5. What amount of gain or loss does Carla recognize on the transfer of the property to the corporation?

 

6. c. What is Carla’s basis in the stock she receives in her corporation?

 

 

 

 

 

[The following information applies to the questions displayed below.]

 

Robert and Sylvia propose to have their corporation, Wolverine Universal (WU), acquire another corporation, EMU Inc., in a stock-for-stock Type B acquisition. The sole shareholder of EMU, Edie Eagle, will receive $572,500 of WU voting stock in the transaction. Edie's tax basis in her EMU stock is $123,000. (Negative amounts should be indicated by a minus sign. Leave no answer blank. Enter zero if applicable.)

 

 

7.a. What amount of gain or loss does Edie recognize if the transaction is structured as a stock-for-stock Type B acquisition?

 

8. b. What is Edie’s tax basis in the WU stock she receives in the exchange?

 

9. c. What is the tax basis of the EMU stock held by WU after the exchange?

 

 

 

 

 

[The following information applies to the questions displayed below.]

 

Shauna and Danielle decided to liquidate their jointly owned corporation, Woodward Fashions Inc. (WFI).

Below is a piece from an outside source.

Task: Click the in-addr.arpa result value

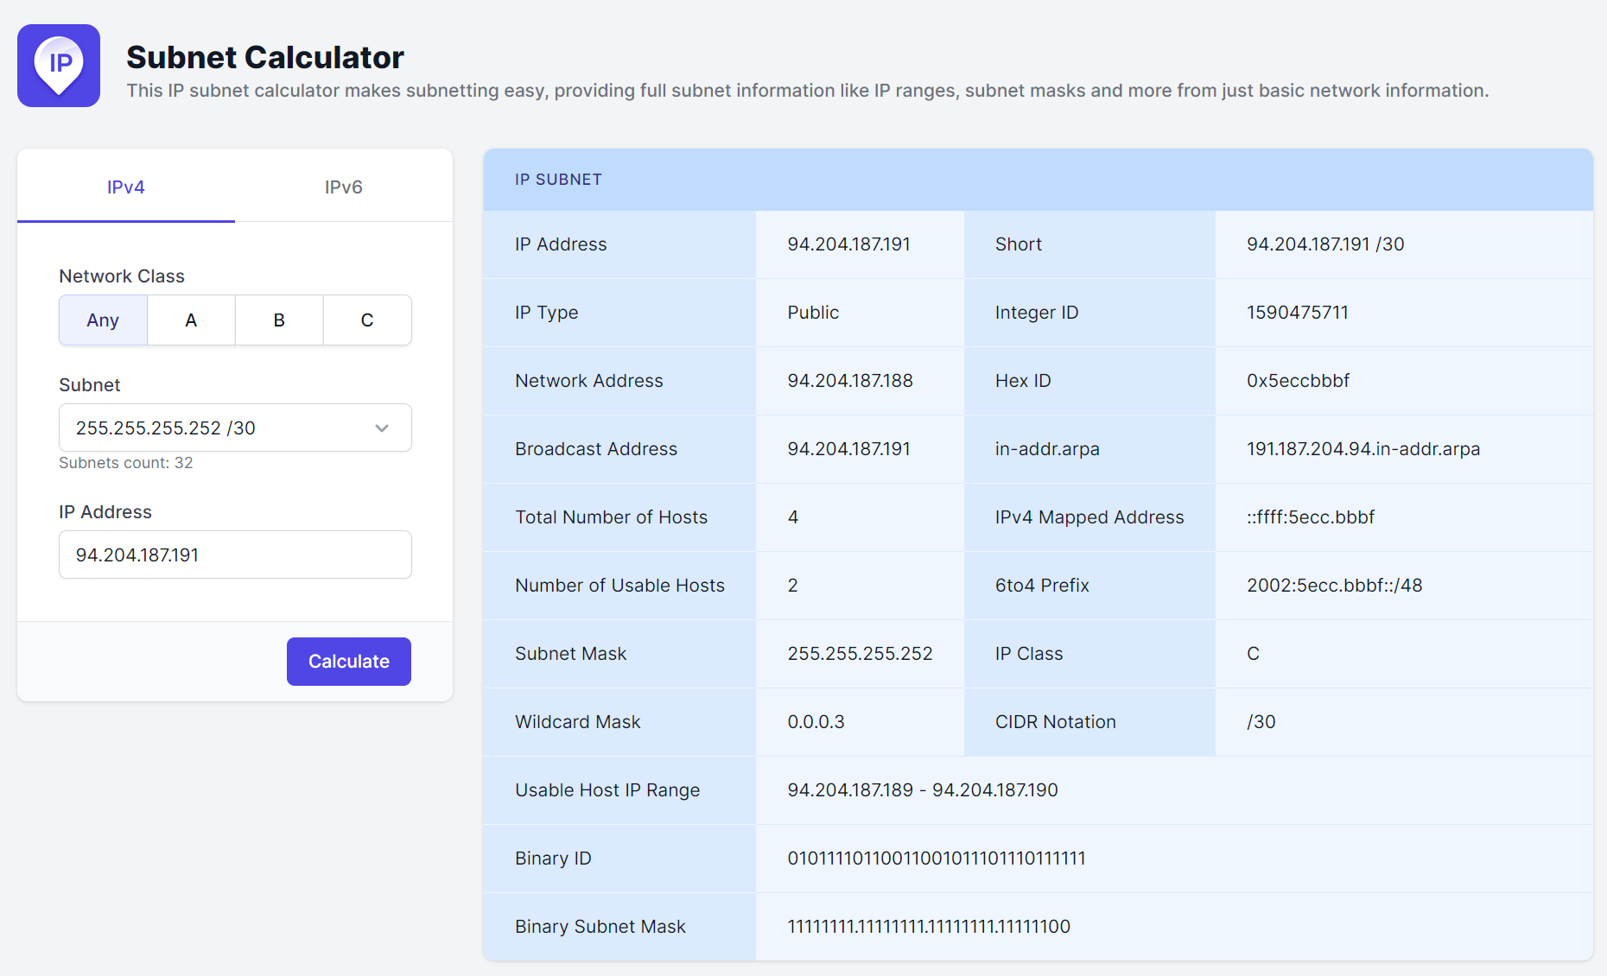Action: pos(1362,449)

After liquidating its remaining inventory and paying off its remaining liabilities, WFI had the following tax accounting balance sheet:

 

 

            FMV               Adjusted Basis                        Appreciation

Cash    $          200,000                       $          200,000                                  

Building                      50,000                         10,000                         40,000

Land                150,000                                   90,000                         60,000

Total    $          400,000                       $          300,000                       $          100,000

 

 

 

Under the terms of the agreement, Shauna will receive the $200,000 cash in exchange for her 50 percent interest in WFI. Shauna's tax basis in her WFI stock is $50,000. Danielle will receive the building and land in exchange for her 50 percent interest in WFI. Danielle's tax basis in her WFI stock is $100,000. Assume for purposes of this problem that the cash available to distribute to the shareholders has been reduced by any tax paid by the corporation on gain recognized as a result of the liquidation. (Leave no answer blank. Enter zero if applicable. Negative amounts should be indicated by a minus sign.)

 

 

 

10. a. What amount of gain or loss does WFI recognize in the complete liquidation?

 

11. b. What amount of gain or loss does Shauna recognize in the complete liquidation?

 

12. c. What amount of gain or loss does Danielle recognize in the complete liquidation?

 

13. d. What is Danielle’s tax basis in the building and land after the complete liquidation?